ASSIGNED TASK:
Go line by line through the entries and show those that hold the string "agent".

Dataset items
Content starts

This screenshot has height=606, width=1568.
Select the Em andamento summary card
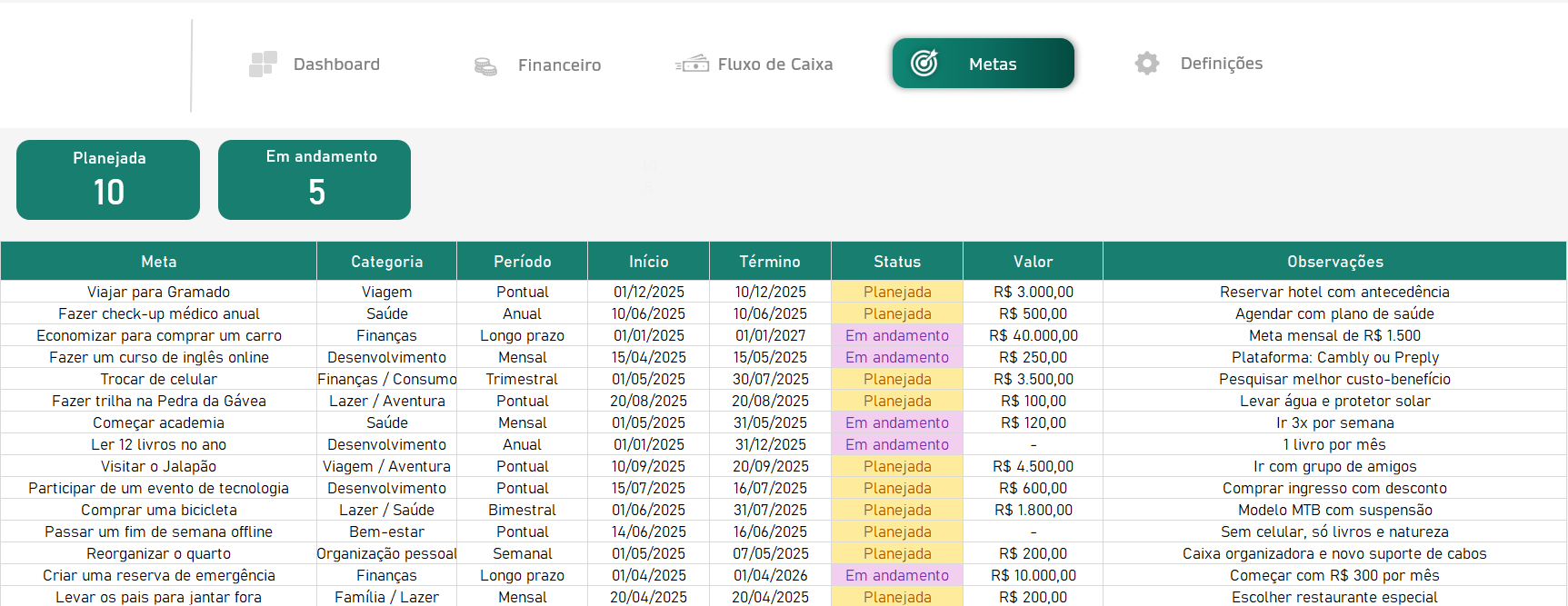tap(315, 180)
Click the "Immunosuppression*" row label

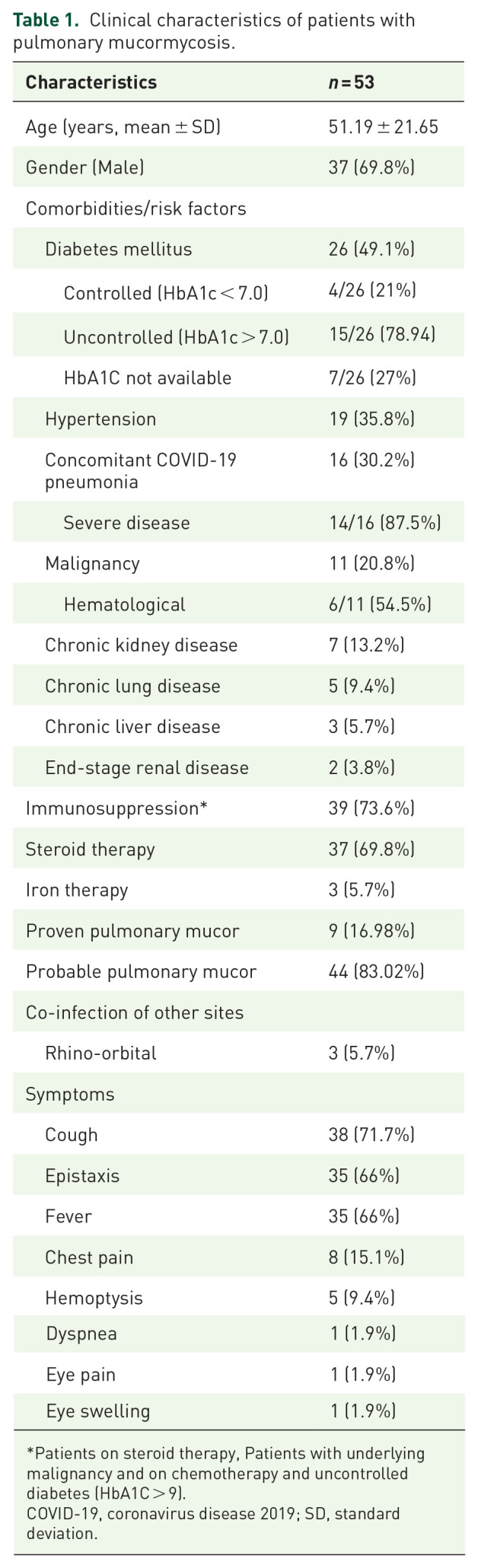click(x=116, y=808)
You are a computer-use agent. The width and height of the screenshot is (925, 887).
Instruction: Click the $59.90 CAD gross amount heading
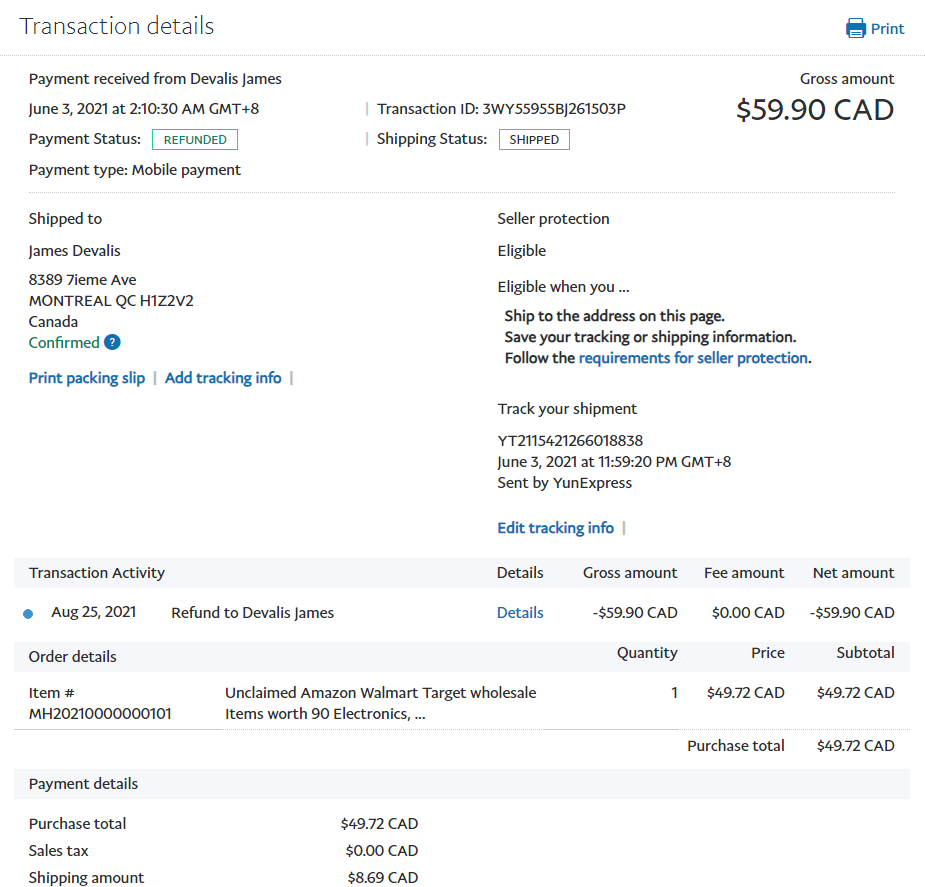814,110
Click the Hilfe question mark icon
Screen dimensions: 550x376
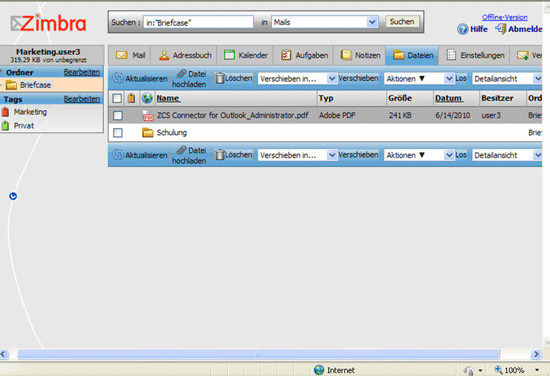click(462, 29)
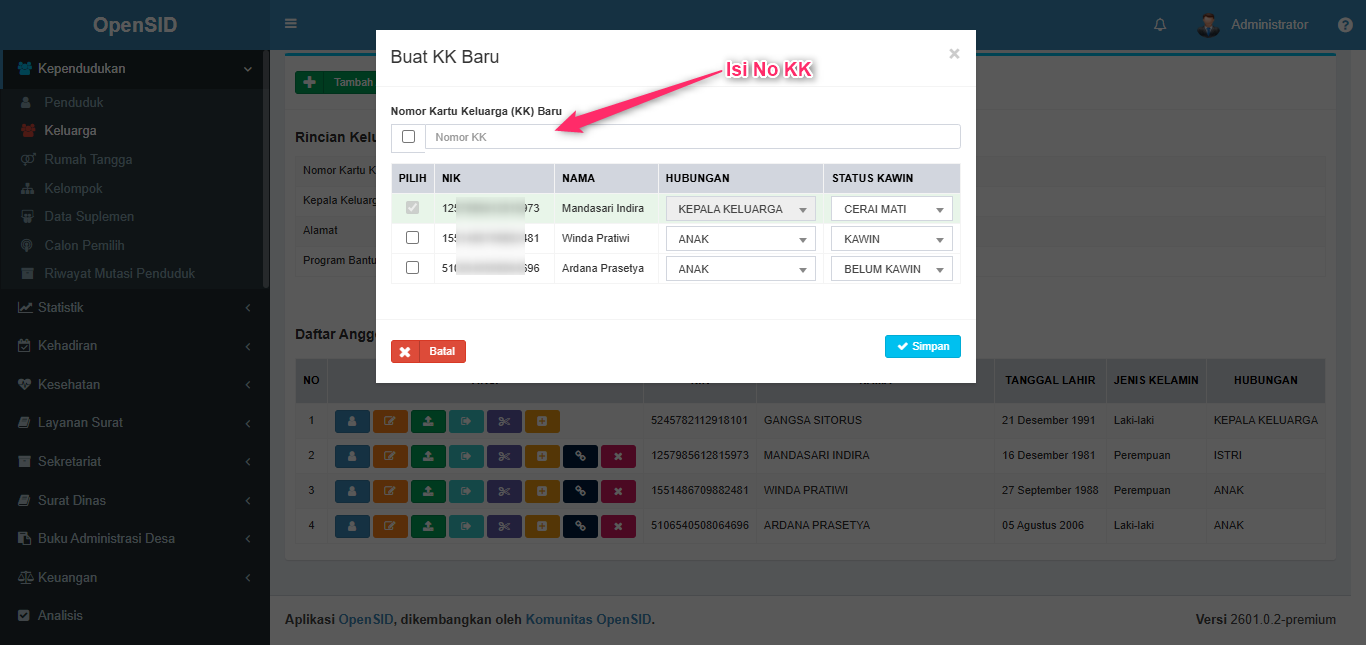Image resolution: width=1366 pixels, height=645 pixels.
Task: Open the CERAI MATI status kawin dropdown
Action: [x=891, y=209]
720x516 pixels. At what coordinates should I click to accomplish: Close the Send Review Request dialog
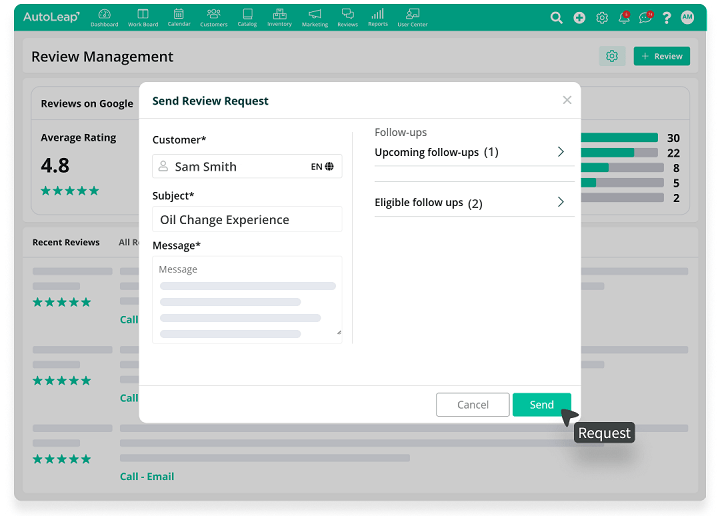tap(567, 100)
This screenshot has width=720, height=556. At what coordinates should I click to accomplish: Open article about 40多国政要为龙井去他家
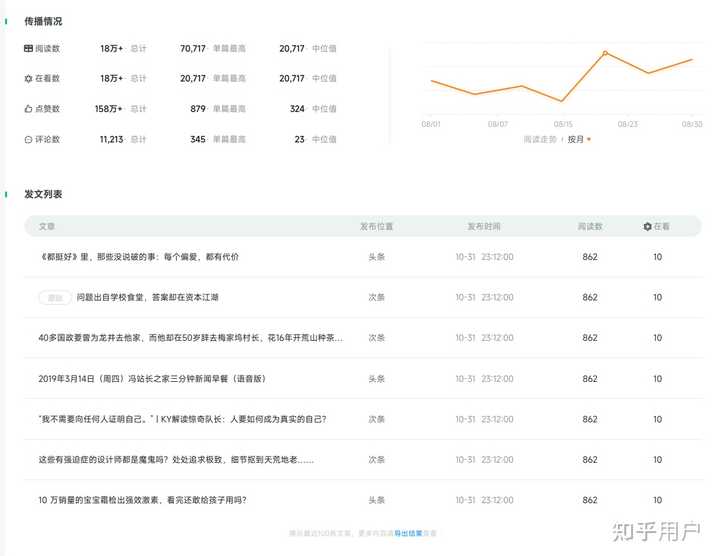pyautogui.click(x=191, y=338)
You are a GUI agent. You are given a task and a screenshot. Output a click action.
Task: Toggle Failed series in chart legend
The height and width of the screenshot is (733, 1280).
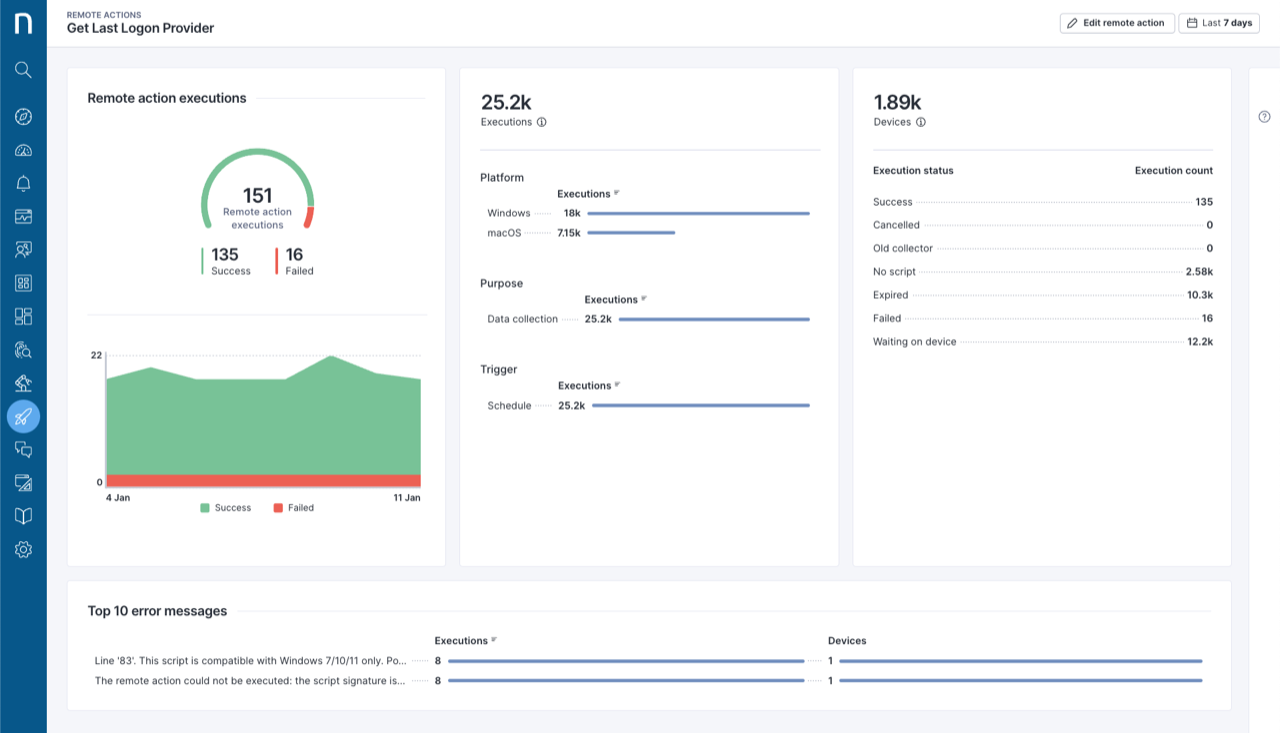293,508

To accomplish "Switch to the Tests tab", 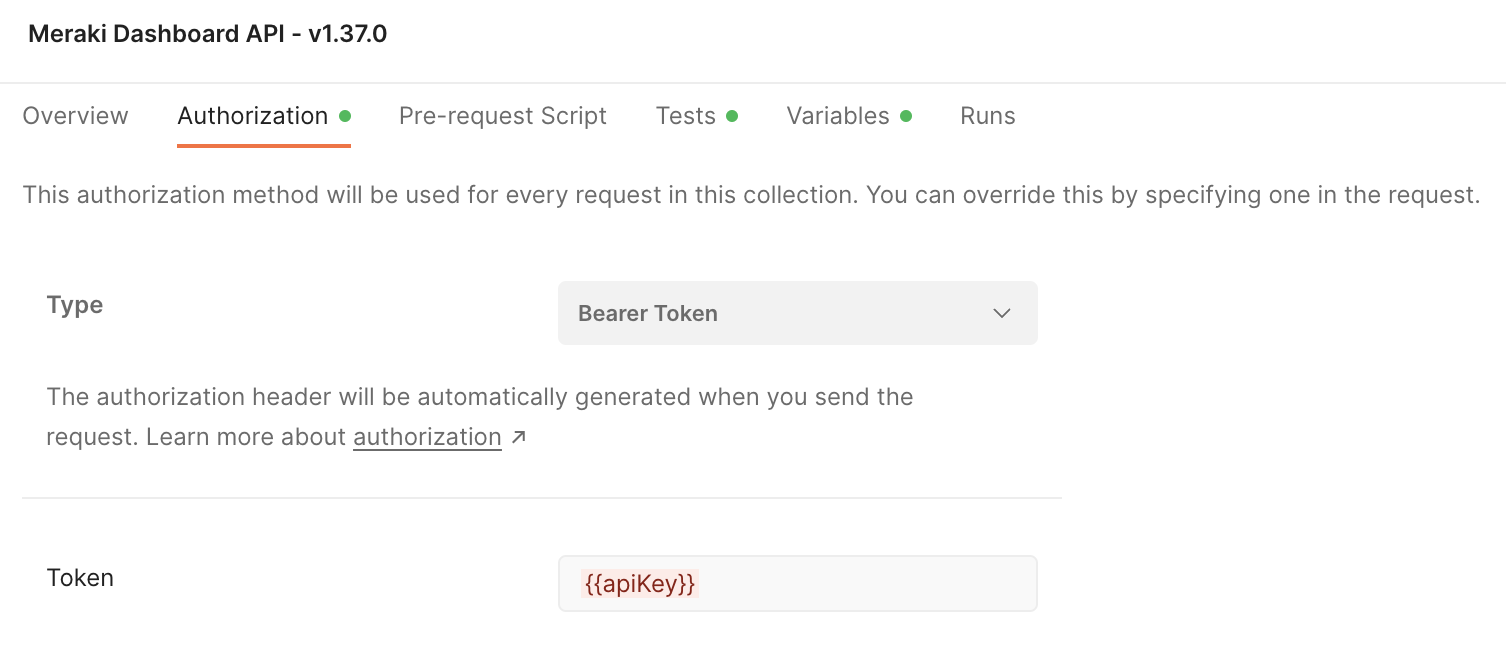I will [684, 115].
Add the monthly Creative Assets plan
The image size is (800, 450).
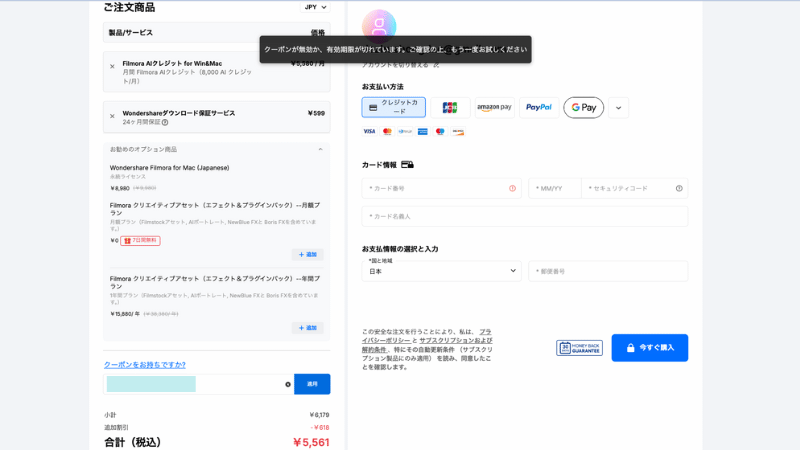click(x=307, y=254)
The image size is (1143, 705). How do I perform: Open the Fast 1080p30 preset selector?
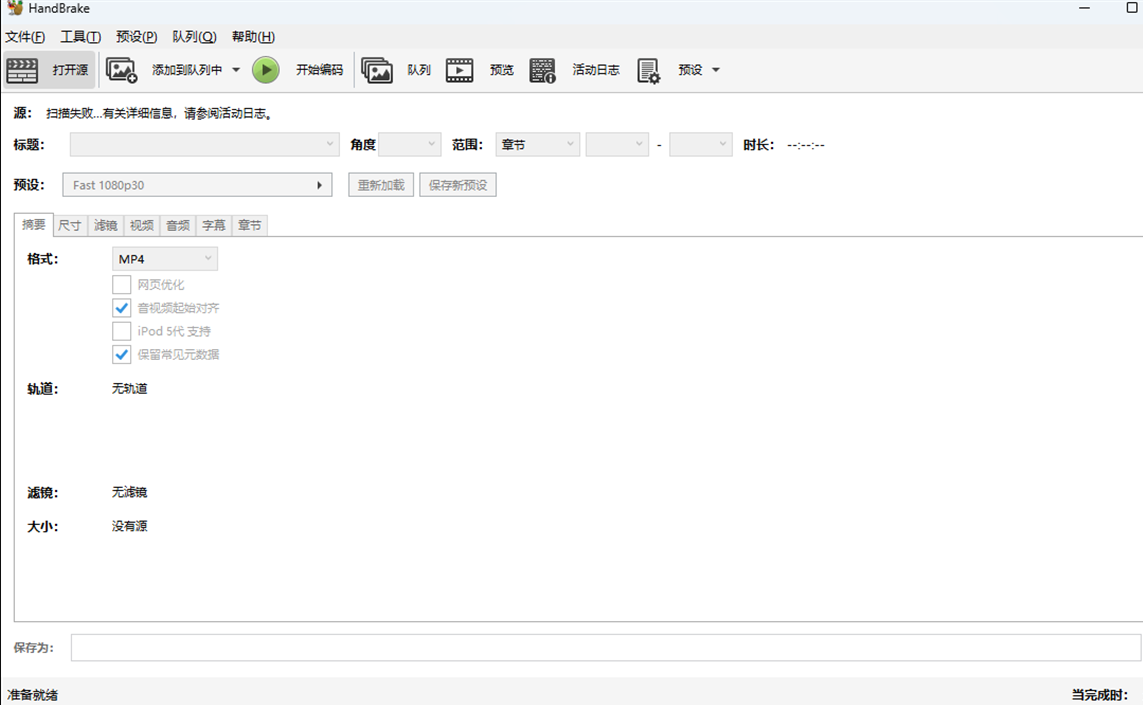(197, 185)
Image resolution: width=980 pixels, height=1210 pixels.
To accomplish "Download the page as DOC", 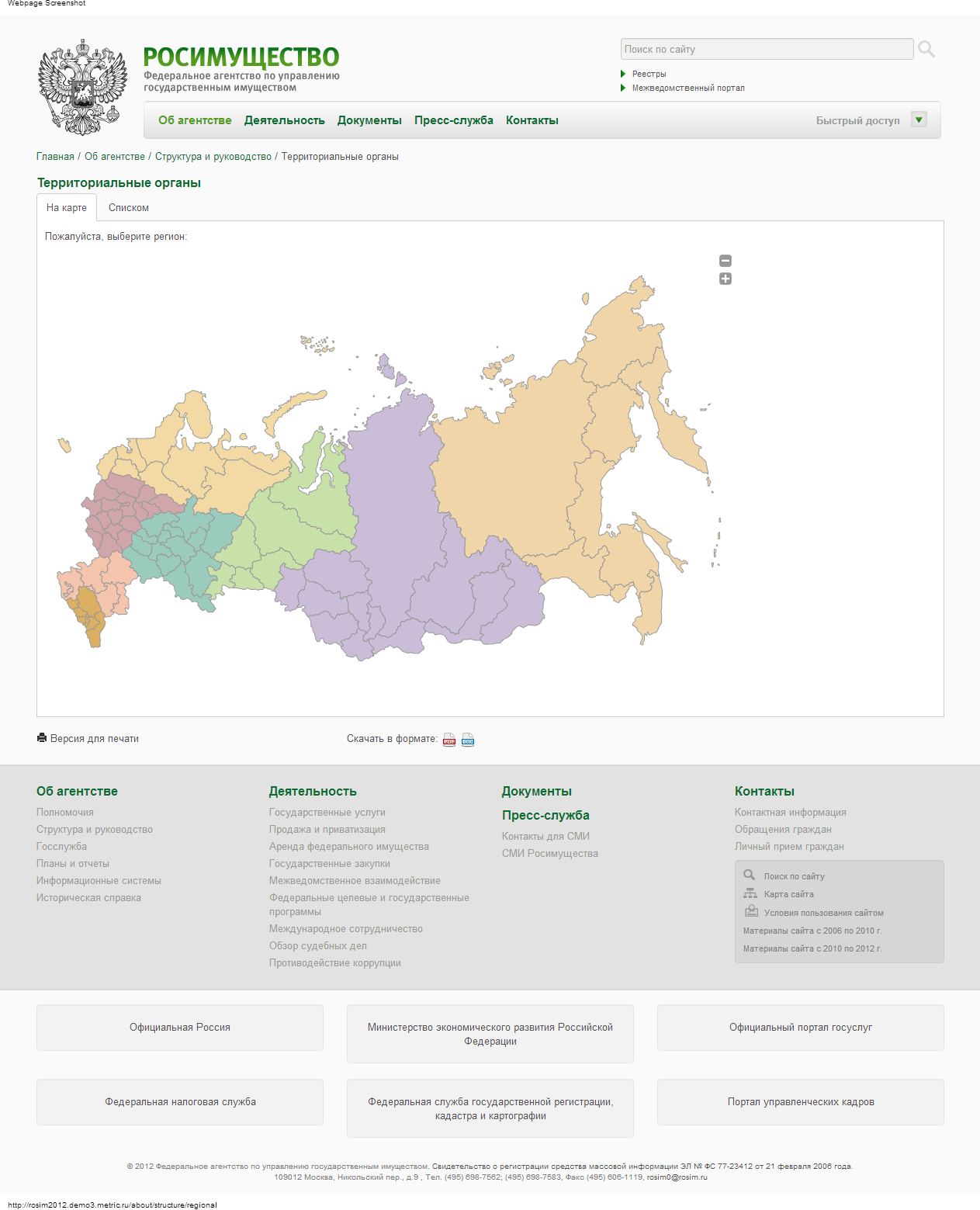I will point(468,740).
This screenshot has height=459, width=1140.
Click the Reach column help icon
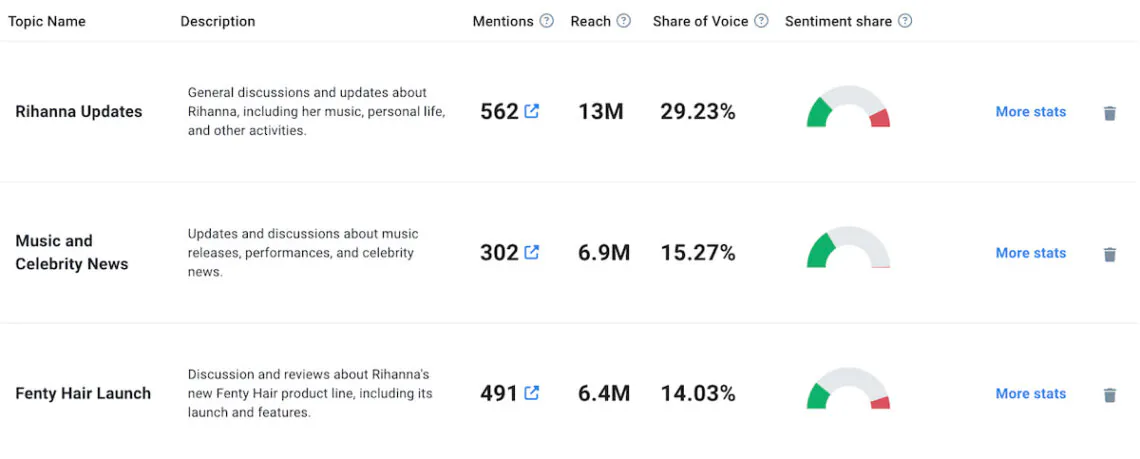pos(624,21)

Content ends

OUTPUT OF THE TASK:
You are a computer-use agent. The width and height of the screenshot is (925, 887).
You are a GUI agent. You are given a task and a screenshot. Output a click action.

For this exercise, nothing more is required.